Sementara konsumsi Pertalite Honda BRV Prestige yang saya kenderai sebanyak 13,13 km/liter. Artinya dengan 81 liter Pertalite saya bisa melakukan touring sejauh 1.064 km.
Sebagai pembanding, perjalanan saya ke Jogjakarta selama 2 hari kemaren berdasarkan km yang ditunjukan oleh mobil hanya berjumlah 768 km. Waduuuh...!
Ketika saya ceritakan kepada seorang temen pensiunan salah satu bank BUMN mengatakan, "berarti jika tidak lewat tol sudah bisa menghemat ongkos perjalanan yang luar biasa besarnya bagi seorang pensiunan..". Tapi dia lupa berapa banyak waktu yang dihemat dengan membayar sekian rupiah itu.

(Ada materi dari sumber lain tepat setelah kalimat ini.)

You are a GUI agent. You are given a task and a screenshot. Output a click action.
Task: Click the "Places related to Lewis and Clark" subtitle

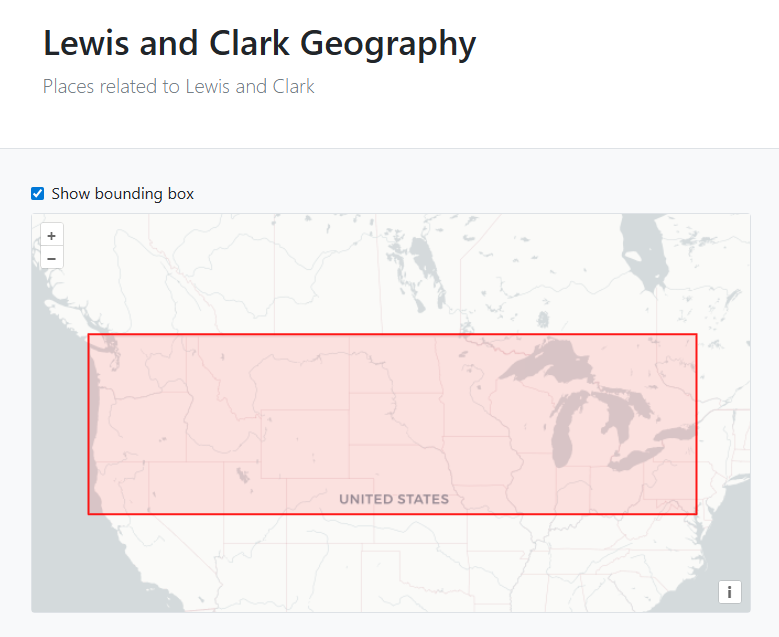point(178,87)
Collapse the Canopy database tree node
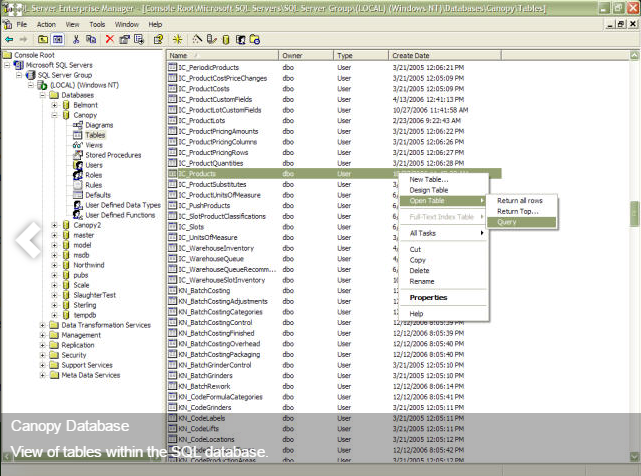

Dan langsung mengeluarkan aplikasi kalkulator dari smart HP-nya dan menyimpulkan : “Sangat signifikan sekali jumlahnya jika dipersentasekan, yaitu sekitar 11% dari total rupiah manfaat pensiun yang diterima setiap bulan. Wah, wah, wah....!
“Bisa-bisa kita tambah “bangkrut” kalau sering-sering ke Jogjakarta dari Surabaya. Sekali sebulan saja kita jalan ke Jogjakarta dari Surabaya, bisa-bisa setelah tanggal 20 istri tidak memasak lagi di dapur...”, dia menambahkan.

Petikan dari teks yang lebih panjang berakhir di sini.